Web2.0 was sold as the shiny, glittery thing that would help launch a thousand artists. Starry eyed creatives set up their websites, uploaded images, uploaded music and then everyone sat back and waited for the cha-ching of cash registers to ring across the internet.
Only it didn’t quite work like that. Web2.0 unleashed digital copies, uncertain ownership and eventually a movement towards intermediators guaranteeing provenance. Think Spotify, think YouTube, think Amazon, think TikTok. The big dream was crushed by the monopolist tech companies offering artists and creators tiny percentages while making them slaves to digital marketing.
What if you wanted to be a musician and not a social media expert? What if you wanted to be an artist who didn’t need to network and build a community? What if you could instead collaborate, share content and more importantly, share revenues fairly across a platform.
There were a number of false starts in Web3. For sure, blockchain produced the trump cards of immutability and transparency, but it wasn’t until NFTs were unlocked as a functioning tool that the future looked a little brighter.
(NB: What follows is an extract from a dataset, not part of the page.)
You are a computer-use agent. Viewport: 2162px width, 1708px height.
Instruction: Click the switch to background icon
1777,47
Gas fees remained high on Ethereum, the first great hope, while other platforms opted for proof-of-stake, but these platforms still required the upskilling of creatives in all things digital marketing. Being an artist online needed the next big step up.
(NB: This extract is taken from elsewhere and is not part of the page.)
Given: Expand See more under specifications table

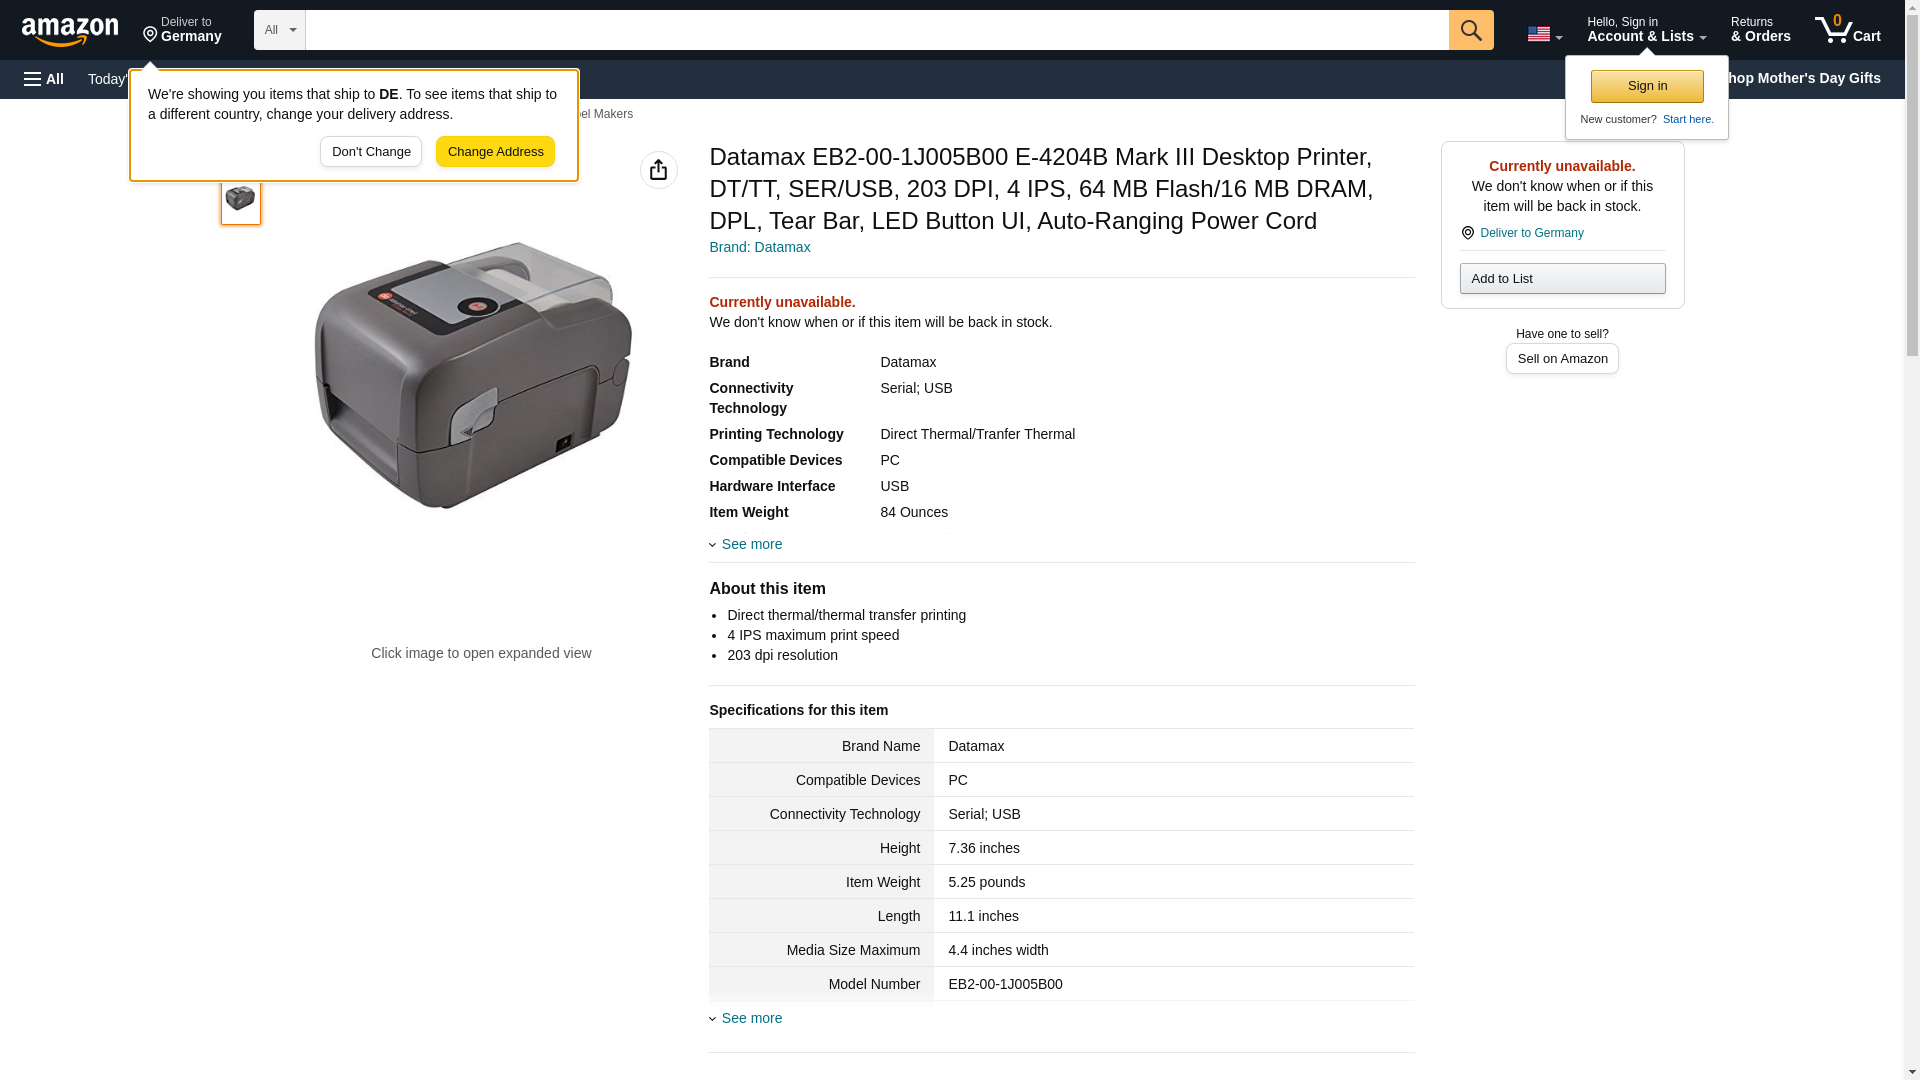Looking at the screenshot, I should tap(750, 1018).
And, funnily enough, it came in the form of an offline activity. Two digital and marketing gurus residing in Barcelona enjoyed hosting events. They wanted experiences. They dragged buskers in off the streets and invited their friends. They created tickets, charged an entry and paid the buskers. They had created their very own lemonade stand.
Do you remember those lemonade stands? Popularised in the new urban environs, kids placed lemonade stands at the end of their drive to sell to thirsty passers-by. Like the yard sale, it became synonymous with enterprise, value and ingenuity.
Kritarth Chhabra, or KC as he is known, has worked with high profile brands including Red Bull. Jakob Seeger has a background in business and marketing. They had created a community where a chef could host a tasting, or an artist host a workshop. Real people mixing and paying for an experience not readily available.
Then COVID hit and rather than destroy the ideas, it generated new ones as the projects and lemonade stands went online. The co-founders knew they were onto something and pulled together a concept of a no-code platform that bridges web2 and web3 – and empowers creators and brands to enter the metaverse.
“Our operating system enables anyone to create their own Lemonade Stand, which can have events, shops, NFT drops, and social interactive games to engage your community,” explains KC.
“The platform supports local creators like artists, musicians, chefs, and yoga instructors to partner with brands and collectively build community together.”
The real beauty of the site is the ability of Lemonade’s NFT marketplace to focus on utility and collaboration.
Seeger continues the story… “Creators and brands can assign benefits like access to events, discounts on products, gated communities based on token ownership via a simple dashboard. Tools to split revenue, royalties and rewards between Lemonade Stands are built in to further encourage and automate collaboration.”
Already some 800 creators and 45 brands are using Lemonade including Bacardi, WeWork, Lagunitas Beer. Additionally, the company has already integrated with many of the major social platforms such as Youtube, Twitch, Zoom, and Hubspot, with Ticketmaster, Shopify, Patreon, Opensea, and Discord coming in the upcoming months.
Lemonade’s long-term vision is to give all decision rights to the platform users by creating a decentralised autonomous organization (DAO). The token, LEMON, will be rewarded to active users of the platform which will be used as a governance instrument with special utilities, available if staked including limited edition creation features and exclusive access to merch, masterclasses, and events.
The size of this market has never been in doubt. Why else are the tech giants operating in the gig space. But while a massive $100billion of value is locked up in the creator economy, now individual creators can become lean start-ups doubling as vehicles for e-commerce, brand awareness, and audience engagement. It is evident that the creator economy is now simply a fundamental part of the global economy.
“The creator economy has become a way for people with niche skills to monetize themselves. As more tools become available to creators for both creating and monetizing, the market will continue to expand,” says Seeger.
“But our view is to distil that value down to the creators and not the platforms. This way, the creator can finally make a living just as any other profession, and collaborating where desired with marketeers, brands, venues, musicians, artists, graphic artists and anything and everything in between.
“This is the Lemonade Stand of the digital world.”